Medline ® Abstract for Reference 90
of 'Infusion reactions to systemic chemotherapy'
Complement activation by Cremophor EL as a possible contributor to hypersensitivity to paclitaxel: an in vitro study.
Szebeni J, Muggia FM, Alving CR
J Natl Cancer Inst. 1998;90(4):300.
BACKGROUND: Cancer patients treated with the anticancer drug, paclitaxel (Taxol) often experience mild to severe hypersensitivity reactions. It is not known how these reactions are induced and whether the inducer is paclitaxel or its vehicle (i.e., Cremophor EL in 50% ethanol). Molecules present in Cremophor EL are similar in structure to certain nonionic block copolymers that activate complement proteins (i.e., proteins involved in various immune processes). To explore the role of complement in the observed hypersensitivity reactions, we studied the effects of paclitaxel and Cremophor EL plus ethanol on human complement in vitro.

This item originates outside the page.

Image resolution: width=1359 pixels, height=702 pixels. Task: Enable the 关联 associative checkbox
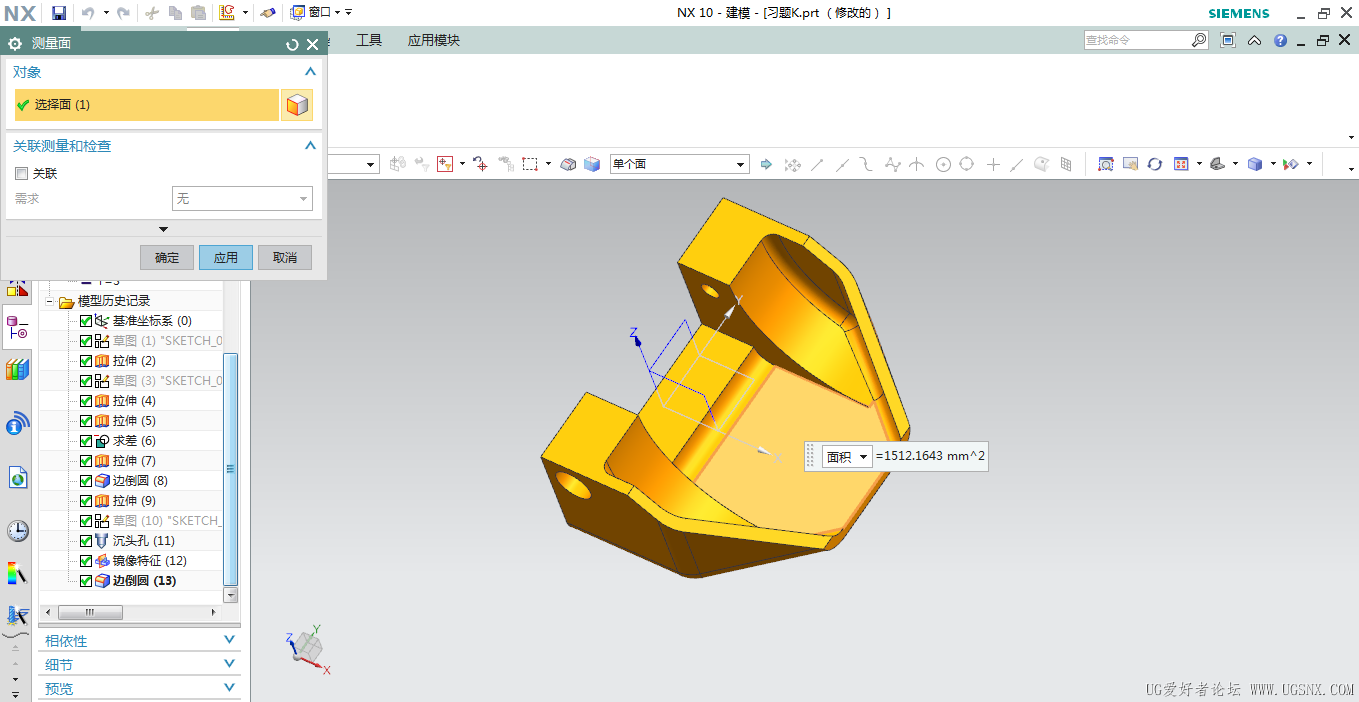click(22, 174)
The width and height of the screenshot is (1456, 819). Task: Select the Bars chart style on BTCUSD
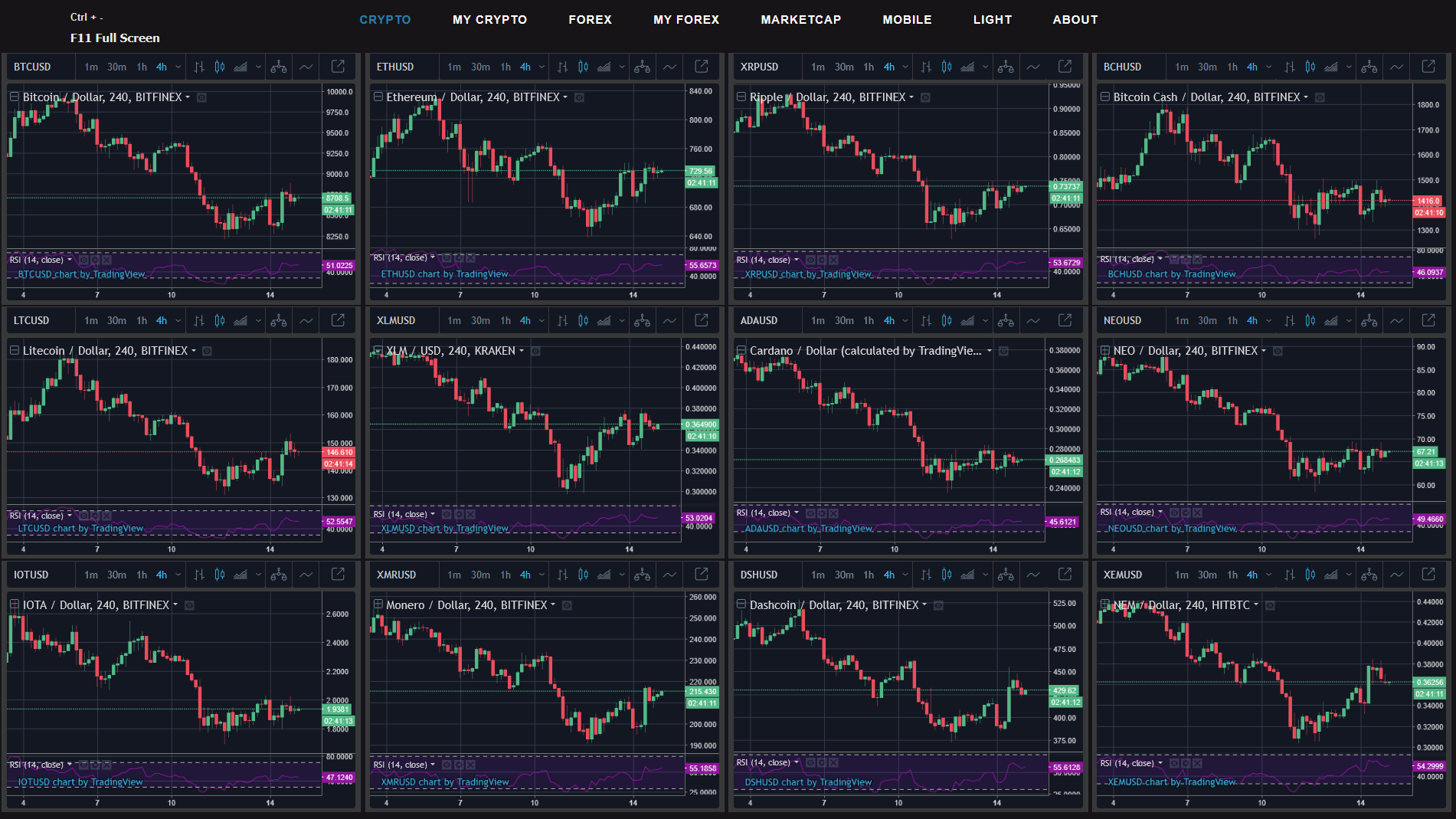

METHODS: Serum specimens from healthy individuals and cancer patients were incubated with paclitaxel or with relevant control compounds (Cremophor EL with ethanol, ethanol only, docetaxel, and cyclosporine), and markers of complement activation (SC5b-9 and Bb) were measured by enzyme-linked immunosorbent assay. Similar incubations were performed in the presence of inhibitors of complement activation (i.e., EGTA/Mg2+ and soluble complement receptor type 1 [sCR1]).
RESULTS: Paclitaxel in Cremophor EL plus ethanol caused increased formation of SC5b-9 in serum specimens from 10 of 10 healthy control subjects and from five of 10 cancer patients. Experiments with one or more individual sera indicated the above effect was due to Cremophor EL plus ethanol, that increased formation of Bb also occurred, that the drug-induced rise in SC5b-9 was inhibited by sCR1, and that EGTA/Mg2+ partially inhibited SC5b-9 formation and stimulated Bb formation.
IMPLICATION: The role of complement activation in hypersensitivity reactions associated with administration of paclitaxel in Cremophor EL plus ethanol should be studied in vivo.